• _WHAT TO DO_:
Copy out the data word for word, from the line containing "This screenshot has height=433, width=769." through the line containing "click(7, 42)", and nothing else.

• _EXTRACTED DATA_:
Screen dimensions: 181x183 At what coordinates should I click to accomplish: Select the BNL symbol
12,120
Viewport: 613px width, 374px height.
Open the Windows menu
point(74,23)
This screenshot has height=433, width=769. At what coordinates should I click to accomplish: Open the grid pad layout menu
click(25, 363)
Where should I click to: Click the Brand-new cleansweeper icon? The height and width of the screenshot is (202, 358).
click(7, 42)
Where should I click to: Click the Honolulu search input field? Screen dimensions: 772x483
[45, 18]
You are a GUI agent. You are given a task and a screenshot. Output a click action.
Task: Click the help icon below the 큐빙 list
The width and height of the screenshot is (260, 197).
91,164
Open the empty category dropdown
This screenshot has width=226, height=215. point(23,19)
==
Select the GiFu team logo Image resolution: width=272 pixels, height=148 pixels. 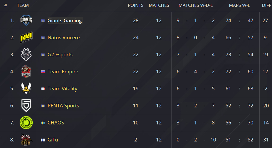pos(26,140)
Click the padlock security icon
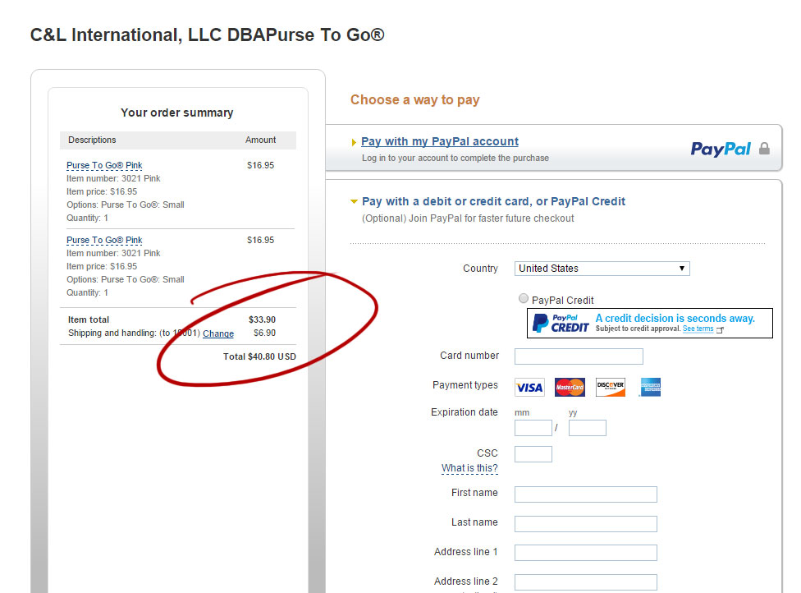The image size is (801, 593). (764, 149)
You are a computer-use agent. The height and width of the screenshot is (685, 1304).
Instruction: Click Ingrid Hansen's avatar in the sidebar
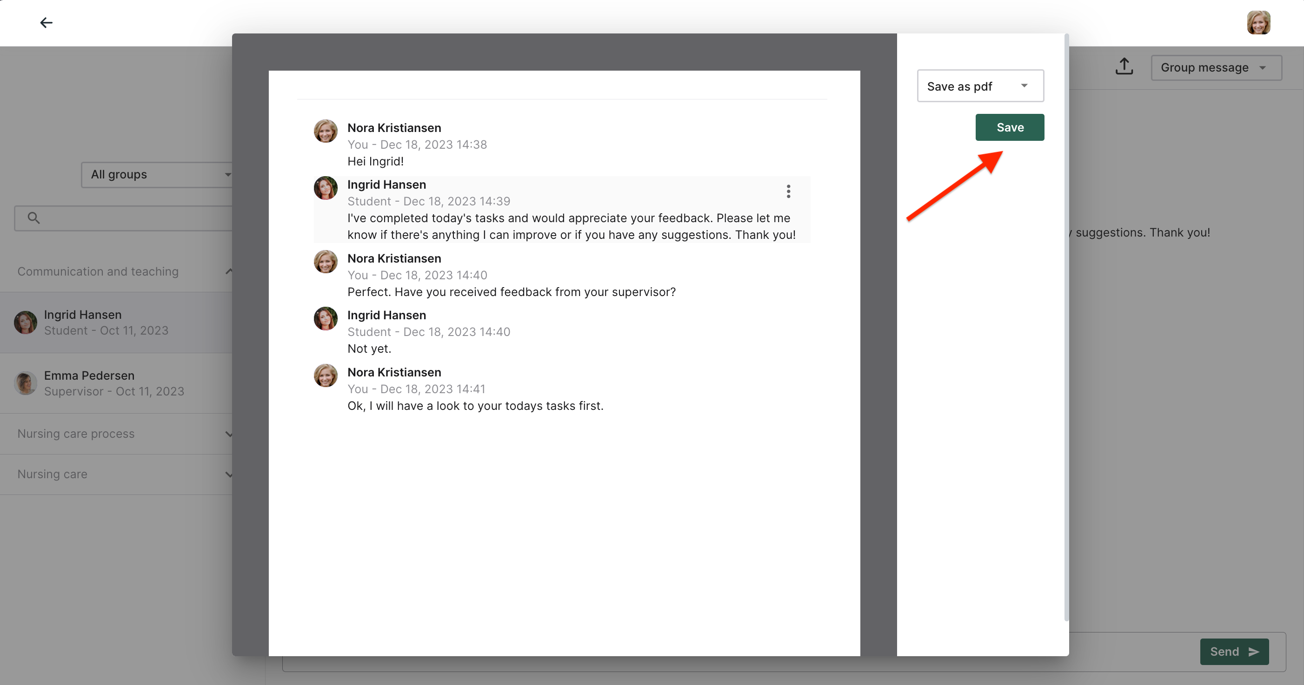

• _RESPONSE TO THE EXERCISE_:
This screenshot has height=433, width=769. At what coordinates should I click to accomplish: Open the grid pad layout menu
click(25, 363)
Where should I click to: Click the Brand-new cleansweeper icon? The height and width of the screenshot is (202, 358).
click(7, 42)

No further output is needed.